China's largest non-life insurer, the People's Insurance Company
of China (PICC), has completed its joint-stock restructuring after
six months of hectic work, taking a major step closer to its
much-desired goal of going public.
It was the first of China's three state-owned insurance
bellwethers to emerge from their widely observed restructuring
efforts. The China Life Insurance Company has finished registration
of its restructured company and China Reinsurance Company is
scheduled to unveil its new face by the end of October, sources
said.
China's relatively young insurance companies are facing growing
competitive pressure from their global counterparts now that the
country has become a member of the World Trade Organization. "So we
have to step up reform, foster competitive group companies and
accelerate integration with the international community," Wu
Dingfu, chairman of the China Insurance Regulatory Commission, told
an unveiling ceremony of the company's restructuring on
Saturday.
The PICC was renamed the PICC Holding Company, and owns the two
new subsidiaries, PICC Property and Casualty Co Ltd and PICC Asset
Management Co Ltd.
The PICC's core operations were transferred to PICC Property and
Casualty, which is widely believed to be the entity seeking to
float. The property insurance arm has a registered capital of 8
billion yuan (US$963 million) and more than 60 billion yuan (US$7.2
billion) in assets, according to Tang Yunxiang, general manager of
PICC Holding and chairman of the two new subsidiaries.

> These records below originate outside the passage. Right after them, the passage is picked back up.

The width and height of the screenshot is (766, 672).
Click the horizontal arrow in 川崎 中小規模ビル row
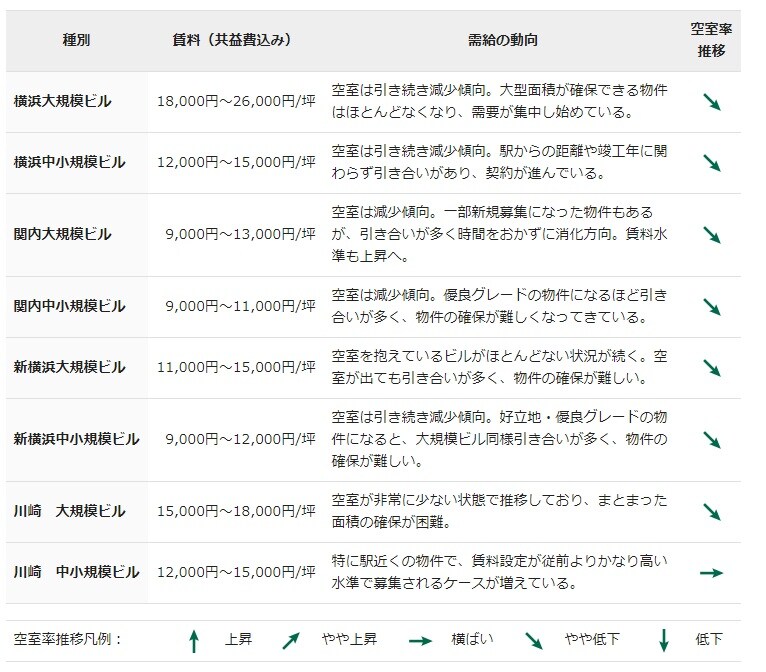(711, 573)
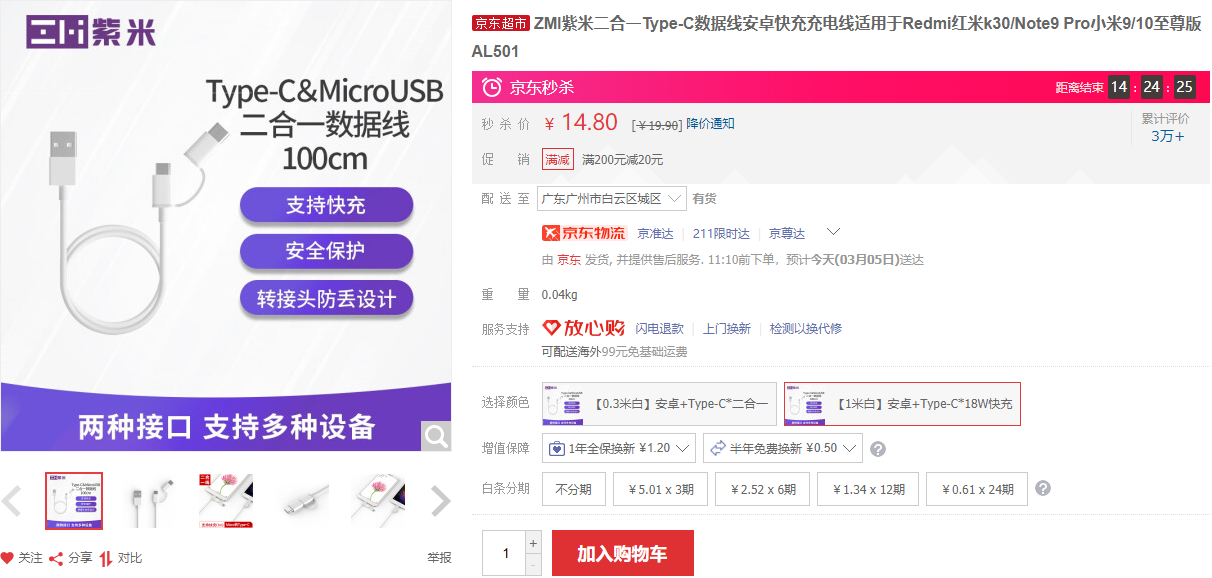Increase quantity with the plus stepper
This screenshot has height=578, width=1212.
[x=533, y=543]
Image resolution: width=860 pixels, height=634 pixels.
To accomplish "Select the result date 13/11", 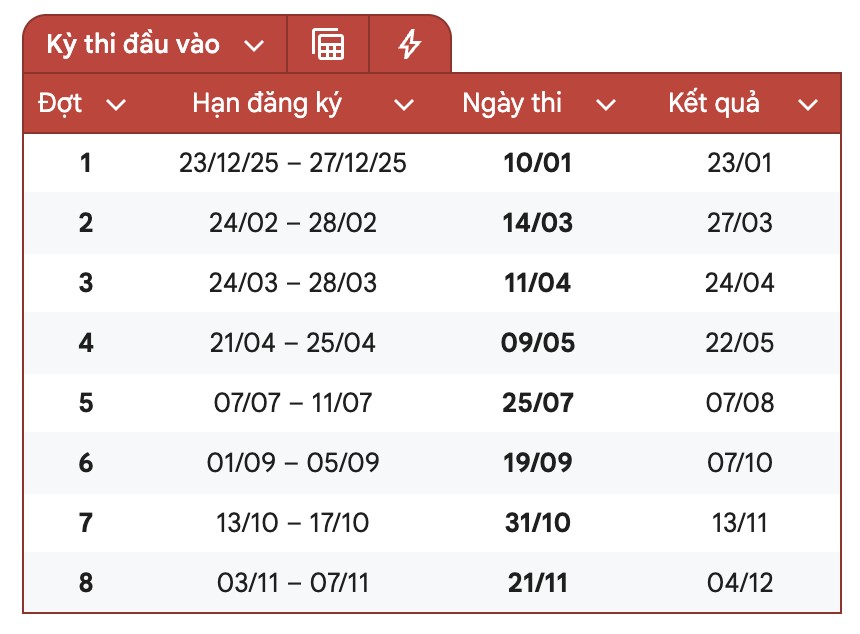I will (739, 523).
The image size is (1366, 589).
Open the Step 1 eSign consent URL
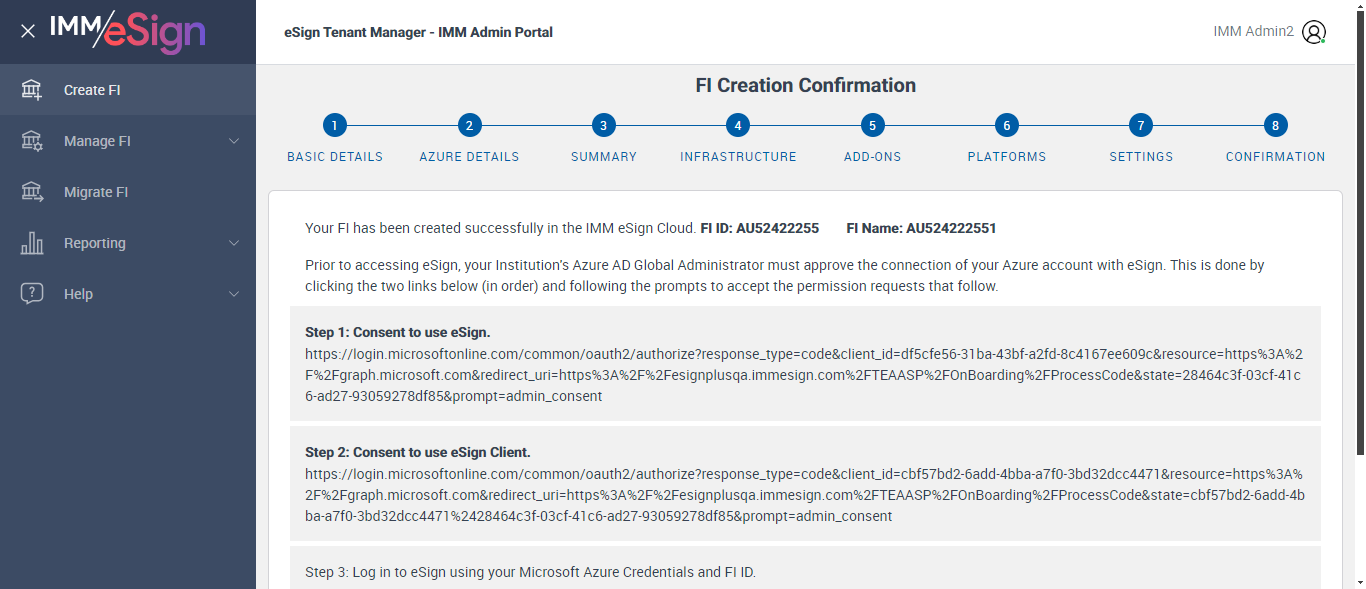[x=803, y=375]
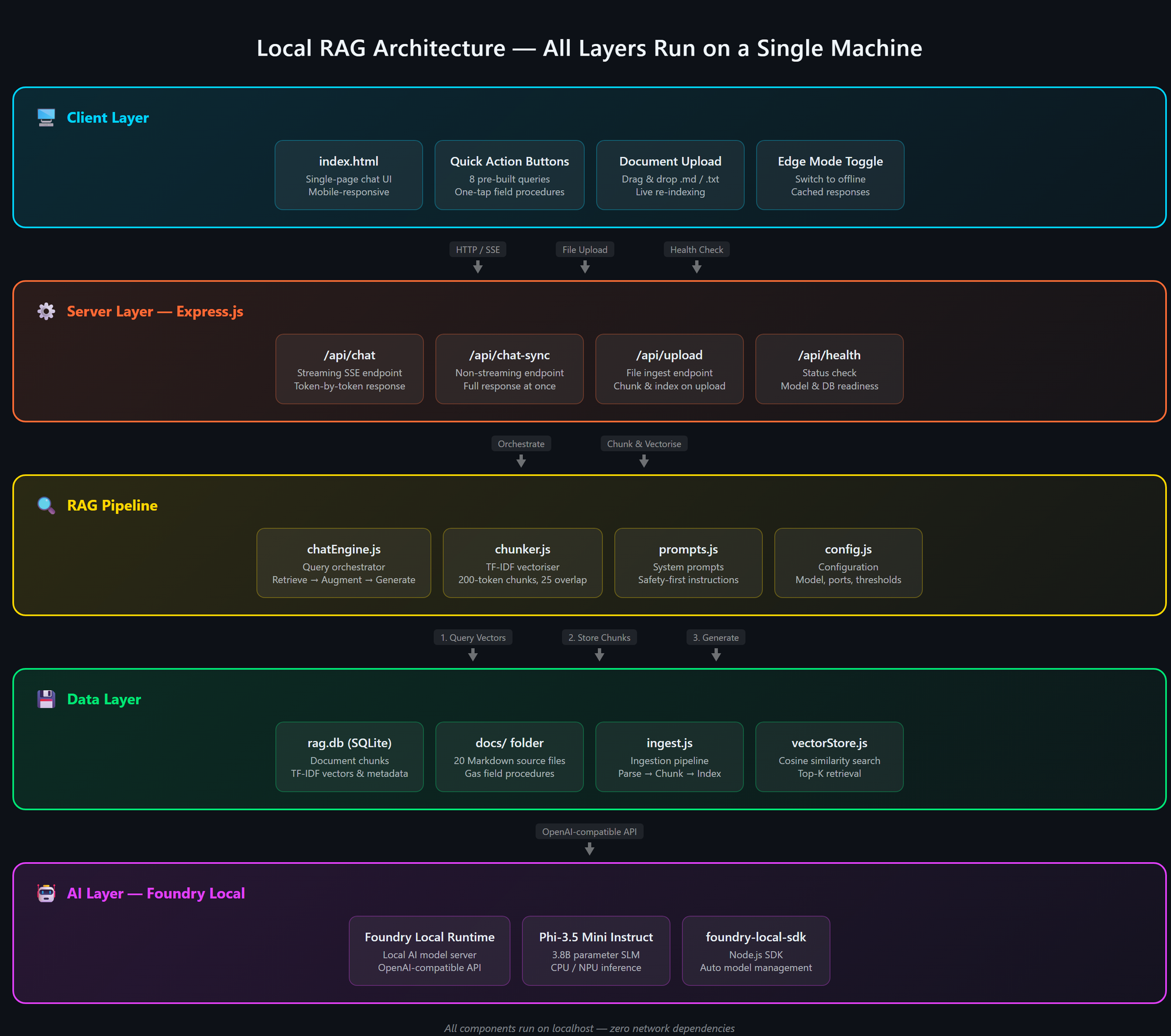Click the magnifying glass icon beside RAG Pipeline

tap(46, 505)
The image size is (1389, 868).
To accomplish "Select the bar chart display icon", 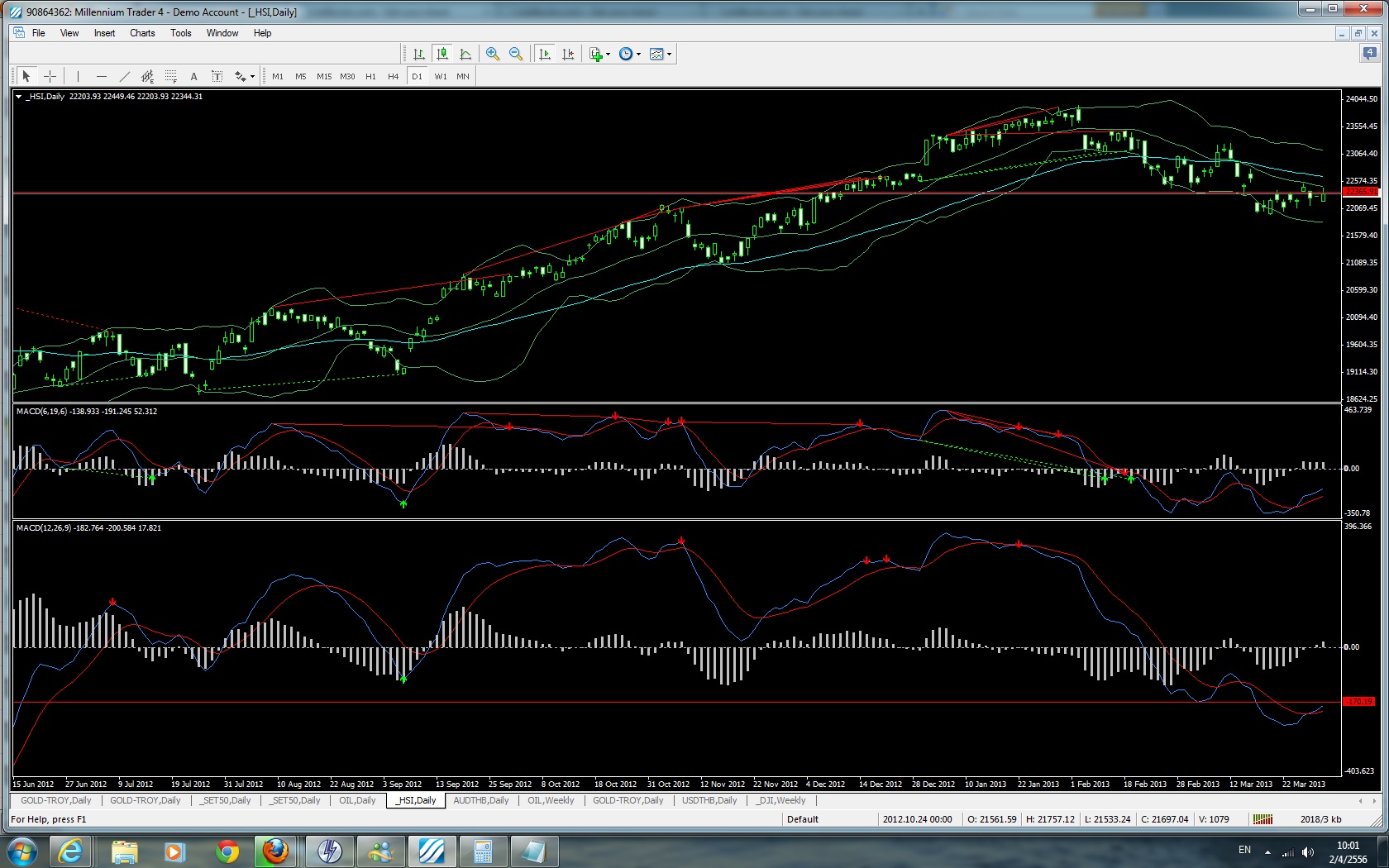I will tap(419, 54).
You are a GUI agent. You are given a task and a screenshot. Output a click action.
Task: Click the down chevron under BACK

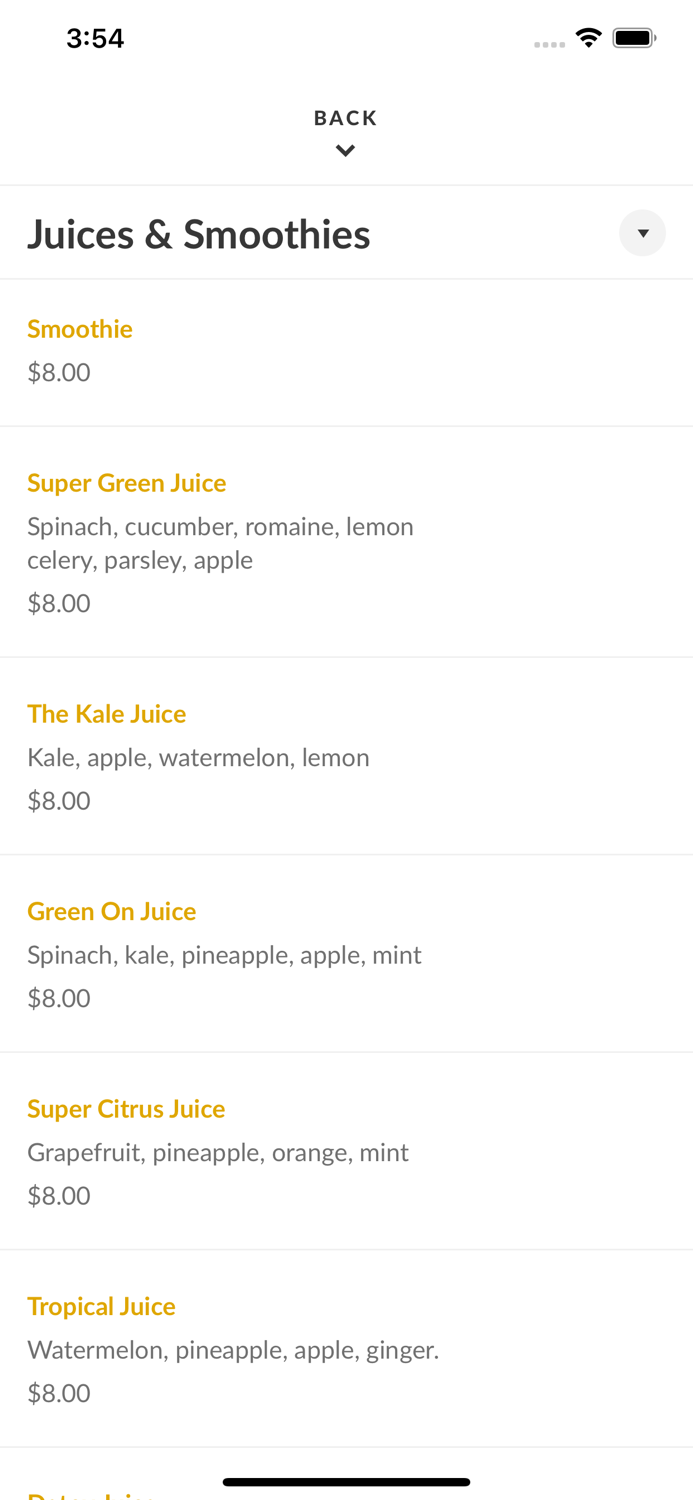point(346,151)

PICC Holding, which has a capital base of 15.5 billion yuan
(US$1.8 billion), will serve as a representative of the state in
overseeing the group's state-owned assets.
The asset management firm, with 100 million yuan (US$12 million)
in registered capital, will be responsible for managing the group's
own assets initially, executives said.
Company executives refused to say when and where the property
insurance firm is expected to be listed, but one senior executive
said the plan to go public had already been postponed by the
outbreak of SARS (severe acute respiratory syndrome), adding that
the company had prepared a new set of financial statements
containing latest company statistics.
"Were it not for SARS, we could have...(been listed)," said the
executive who declined to be named.
Other reports said the company has submitted an application to
float on Hong Kong's stock exchange to raise an estimated US$500
million to US$600 million in September or October. The special
administrative region was one of the areas hardest hit by the SARS
epidemic.
Tang Yunxiang said it remained an "arduous task" for employees
of the new property insurance firm to break away from old habits
and mindsets associated with its planned-economy history. But he
urged the firm to abide by the rules of international capital
markets, highlight key indicators such as profits and cash flow,
and strive to increase shareholders' equity.
The PICC's premiums in the first half of the year stood at 33.4
billion yuan (US$4 billion), up 2.8 percent from the previous year.
Underwriting profits fell by 4.4 percent on a year-on-year basis to
6 billion yuan (US$722 million), as rising sales of policies and
the occurrence of a number of huge accidents drove up compensation
levels.
The 54-year-old PICC had a total of 59.4 billion yuan (US$7.2
billion) in assets at the end of 2002, according to its website.
The debt-to-asset ratio was 82.01 percent.